Professor Suk Bong Hong is the First Asian Scientist to Win the Breck Award
[Professor Hong wins the Breck award, considered the Nobel Prize of zeolite, at the 20th International Zeolite Conference on July 7]
The Breck Award announced Professor Suk Bong Hong of the Division of Environmental Science and Engineering at POSTECH as the individual winner of the Breck Award at the 20th International Zeolite Conference (IZC) held in Valencia, Spain on July 7, 2022.
The award is known as the Nobel Prize of zeolite*1 and Professor Hong is the first individual winner from Asia.
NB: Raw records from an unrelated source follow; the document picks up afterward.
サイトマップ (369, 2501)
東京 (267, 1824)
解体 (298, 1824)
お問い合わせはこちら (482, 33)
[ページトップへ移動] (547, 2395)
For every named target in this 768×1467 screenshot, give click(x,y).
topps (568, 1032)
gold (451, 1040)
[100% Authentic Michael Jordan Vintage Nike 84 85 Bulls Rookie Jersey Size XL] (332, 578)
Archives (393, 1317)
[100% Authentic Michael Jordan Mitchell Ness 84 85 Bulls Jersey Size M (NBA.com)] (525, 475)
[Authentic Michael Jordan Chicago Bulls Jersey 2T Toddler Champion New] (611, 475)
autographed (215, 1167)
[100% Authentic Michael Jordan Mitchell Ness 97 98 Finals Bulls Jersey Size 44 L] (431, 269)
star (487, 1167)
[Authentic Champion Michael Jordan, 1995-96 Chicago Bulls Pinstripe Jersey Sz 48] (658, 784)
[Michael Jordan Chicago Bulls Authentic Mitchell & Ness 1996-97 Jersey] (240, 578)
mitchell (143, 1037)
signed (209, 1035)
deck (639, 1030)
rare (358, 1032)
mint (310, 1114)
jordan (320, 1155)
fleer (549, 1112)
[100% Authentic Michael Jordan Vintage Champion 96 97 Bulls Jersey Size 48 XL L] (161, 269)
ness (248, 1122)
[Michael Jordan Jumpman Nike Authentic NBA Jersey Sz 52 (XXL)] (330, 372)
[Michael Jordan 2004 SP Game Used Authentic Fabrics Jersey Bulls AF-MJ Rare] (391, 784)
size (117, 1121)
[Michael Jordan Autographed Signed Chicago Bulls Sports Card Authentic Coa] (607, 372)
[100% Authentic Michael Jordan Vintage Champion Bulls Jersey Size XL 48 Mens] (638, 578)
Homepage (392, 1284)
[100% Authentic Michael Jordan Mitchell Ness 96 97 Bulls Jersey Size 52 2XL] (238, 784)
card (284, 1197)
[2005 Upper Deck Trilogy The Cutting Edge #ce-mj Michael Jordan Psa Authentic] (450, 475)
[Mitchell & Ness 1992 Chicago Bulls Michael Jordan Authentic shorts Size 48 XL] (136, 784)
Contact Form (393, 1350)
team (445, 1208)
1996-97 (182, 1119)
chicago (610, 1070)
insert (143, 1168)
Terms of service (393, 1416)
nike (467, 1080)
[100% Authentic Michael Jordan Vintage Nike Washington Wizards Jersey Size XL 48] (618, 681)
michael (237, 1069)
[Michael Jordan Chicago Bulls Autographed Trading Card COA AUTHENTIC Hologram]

It is worth noting that Professor Hong received the award as an individual 18 years after Professor Avelino Corma Canos from University of Valencia, a leading candidate for the Nobel Prize in Chemistry, won the award in 2004.
Professor Hong was also appointed as the next chairman of the nominating committee for the Breck Award at the conference for the first time in Asia.
Professor Suk Bong Hong received his Ph.D. degree from Virginia Tech and worked at Caltech and KIST before joining the POSTECH faculty in 2007. He has been publishing groundbreaking research findings using novel concepts of synthesizing zeolites, such as the multiple inorganic cation approach and excess fluoride approach.
Professor Hong also received structure codes from the structure commission of the International Zeolite Association (IZA) for discovering 11 new structures, making significant contributions to applied research areas such as the development of zeolite-based catalysts for denitrification and the separation of carbon dioxide. Furthermore, he is recognized for leading academic development by publishing approximately 250 research studies including two in Nature and one in Science, as well as presenting nearly 50 patents.
The Breck Award was established in 1983 to honor Donald W. Breck, a pioneering researcher in zeolite synthesis, who contributed to the founding of the International Zeolite Association. The award is presented every three years to an individual or group around the world who have made significant contributions to nanoporous materials.